This is one of the best editorials I've read about the veto of HR 810, thanks to a Mr. Don Ehler and the Fort Worth Star Telegram (Free registration required for some content):
Posted on Tue, Jul. 25, 2006
Imagine all the aspects
By Don Erler
Special to the Star-Telegram
Imagine there's no heaven
It's easy if you try
No hell below us
Above us only sky
Imagine all the people
Living for today ...
-- John Lennon, Sept. 9, 1971
Add to the former Beatle's (perhaps drug-enhanced) imagination a pair of soberly unimaginative laws of life: All slopes get slippery when wet, and we traverse slopes daily. Preventing our slide into oblivion are the legal (therefore, political and moral) footholds that we establish on the hillsides of our collective life.
Maybe you know that last Wednesday, President Bush directed the National Institutes of Health to proceed with stem cell research that would not require the destruction of human embryos.
You didn't know that?
Oh, that's probably because most of the news stories touching on this controversial subject mentioned only Bush's first veto of his presidency.
He stopped federal funding for research using "spare embryos" from fertility clinics, which would otherwise be destroyed. White House press secretary Tony Snow said the president is one of those who abhor public funding of "something many people consider murder."
You might have seen pictures of Bush hoisting 15-month-old Trey Jones, once a frozen embryo who was adopted. Said the president of Trey and similar children: "These boys and girls are not spare parts."
At least seven points need to be made:
First: Even if Lennon's imagination happens to be correct, the embryos in question are human life (not "potential" or "building blocks"). Each contains unique DNA, making each a unique member of the human species. There is nothing religious about this biological fact.
Second: Our constitutional system protects "persons," not necessarily all human life. For example, the Fifth Amendment states that "No person shall ... be deprived of life ... without due process of law." Article II requires the president to be a "natural born" citizen. And the 14th Amendment confers citizenship only on "persons born or naturalized in the United States."
In short, embryos (and, for that matter, even late-term fetuses) cannot be citizens here. But they can, if we choose, be treated as "persons," just as fetuses should be protected when they begin to resemble "normal" people.
Third: Although the fact that embryos constitute early human life is biologically incontestable, the moral status of such life remains problematical. Columnist Chuck Colson has claimed that the "supporters of embryo-destructive research ... are seeking not only to destroy human life made in God's image but also to manufacture life made in man's image."

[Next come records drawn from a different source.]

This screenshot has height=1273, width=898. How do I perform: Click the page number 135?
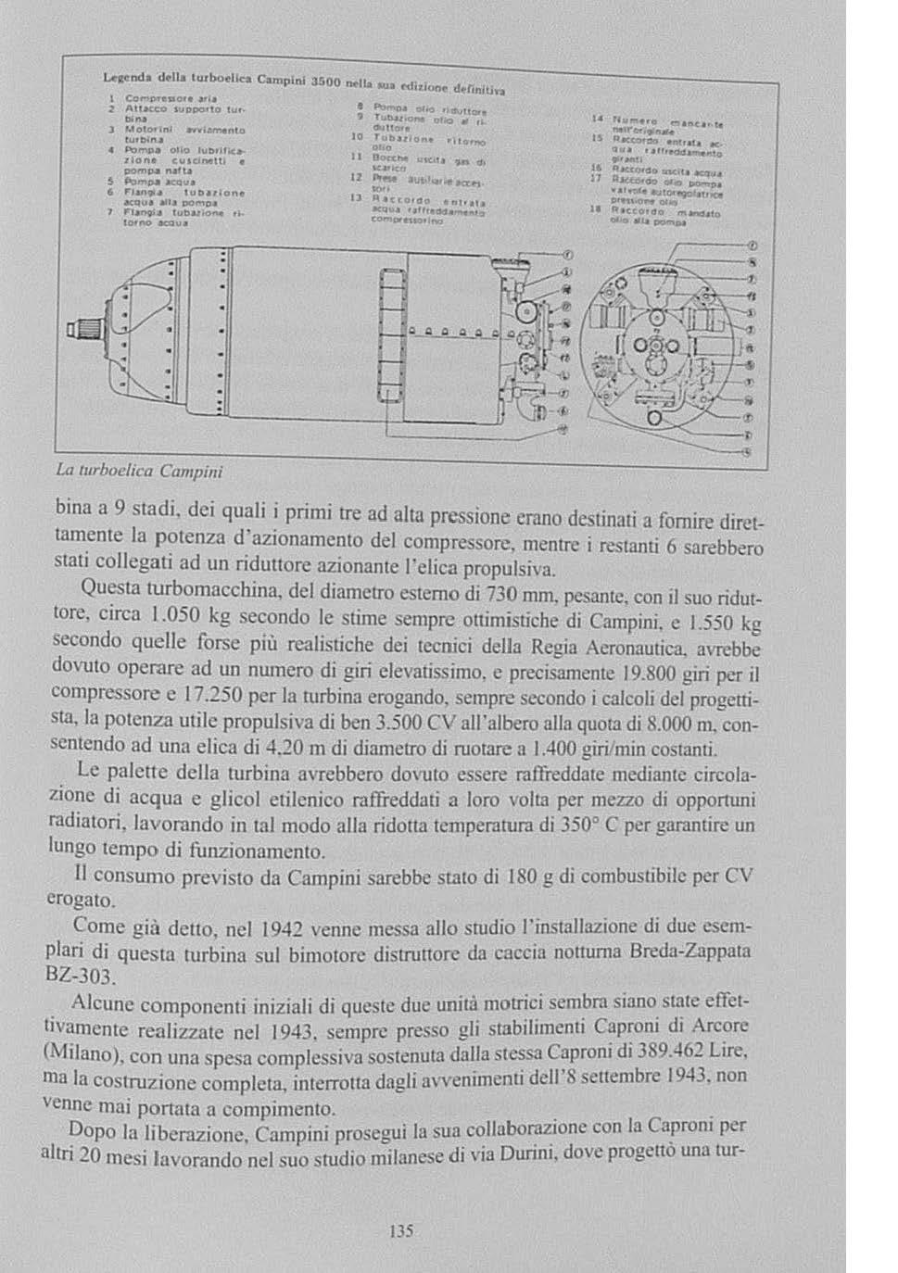[400, 1230]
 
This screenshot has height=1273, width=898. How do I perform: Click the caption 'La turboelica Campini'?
[140, 471]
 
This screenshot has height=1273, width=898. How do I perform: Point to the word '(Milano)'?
[81, 1054]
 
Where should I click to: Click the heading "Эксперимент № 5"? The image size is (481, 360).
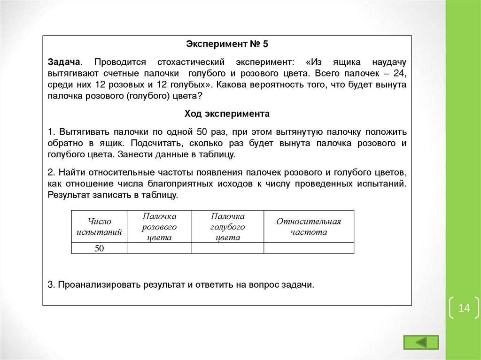tap(227, 44)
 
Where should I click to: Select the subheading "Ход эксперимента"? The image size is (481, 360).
tap(227, 114)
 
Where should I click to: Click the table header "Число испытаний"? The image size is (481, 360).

Fourth: Some loonies have referred to Bush's veto as politically inspired. If so, given opinion polling depicting a substantial majority opposing his veto, he is an inept politician. But Democrats have vowed to make this a political issue in the fall elections.
Fifth: In 2001, Bush approved research using 78 embryonic-stem-cell lines already in existence. Those stem cells had already been removed from the embryos and, therefore, could never develop into fetuses, toddlers or adults.
Yet at least one state (California) permits the kind of embryonic stem cell research that Bush vetoed. The president has not called for abolition of privately funded research or for laws requiring criminal proceedings against researchers who extract stem cells from -- thereby killing -- embryos.
Sixth: Not "everybody" does embryonic stem cell research. Colson noted that "Germany and France have embraced the same position President Bush has."
Seventh: Adult stem cell research has generated treatment for at least nine (possibly as many as 80) human diseases or conditions. According to National Review Online commentator Michael Fumento, "there are 1,175 clinical trials for ASCs" (adult stem cells) vs. "zero for ESCs" (embryonic stem cells).
In other words, promising research using adult stem cells is well advanced. But research requiring the destruction of very early human life has, at least thus far, proved fruitless.
Where, on this morally and politically slippery slope, we establish footholds depends largely on whether we believe in Colson's faith or Lennon's imagination.